Insulin glargine and its two active metabolites: A sensitive (16Â pM) and robust simultaneous hybrid assay coupling immunoaffinity purification with LC-MS/MS to support biosimilar clinical studies

- A simultaneous assay for glargine and its two active metabolites has been developed.
- The assay employed a hybrid format, coupling IAP with LC-MS/MS.
- Challenges and strategy during method development are discussed.
- The assay has been fully validated and applied to biosimilar clinical study support.
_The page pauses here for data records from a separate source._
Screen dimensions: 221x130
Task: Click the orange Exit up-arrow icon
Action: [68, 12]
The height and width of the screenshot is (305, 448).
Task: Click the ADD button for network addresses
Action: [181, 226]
MK-1293 is a newly approved follow-on/biosimilar insulin glargine for the treatment of Type 1 and Type 2 diabetics. To support pivotal clinical studies during biosimilar evaluation, a sensitive, specific and robust liquid chromatography and tandem mass spectrometry (LC-MS/MS) assay for the simultaneous quantification of glargine and its two active metabolites, M1 and M2 were developed. Strategies to overcome analytical challenges, so as to optimize assay sensitivity and improve ruggedness, were evolved, resulting in a fully validated LC-MS/MS method with a lower limit of quantification (LLOQ) at 0.1 ng/mL (∼16 pM, equivalent to ∼2.8 μU/mL) for glargine, M1 and M2, respectively, using 0.5 mL of human plasma. The assay employed hybrid methodology that combined immunoaffinity purification and reversed-phase chromatography followed by electrospray-MS/MS detection operated under positive ionization mode. Stable-isotope labeled 6[D10]Leu-glargine and 4[D10]Leu-M1 were used as internal standards. With a calibration range from 0.1 to 10 ng/mL, the intra-run precision (n = 5) and accuracy were <6.21%, and 96.9-102.1%, while the inter-run (n = 5/run for 7 days) precision and accuracy were <9.55% and 96.5-105.1%, respectively, for all 3 analytes. Matrix effect, recovery, analyte stability, and interferences from control matrix, potential concomitant medications and anti-drug antibody were assessed. The assay was fully automated and has been successfully used in support of biosimilar clinical studies. Greater than 94.3% of incurred sample reanalysis (ISR) results met acceptance criteria, demonstrating the robustness of the assay. The strategic considerations during method development and validation are discussed, and can be applied to quantification of other peptides, especially insulin analogs, in the future.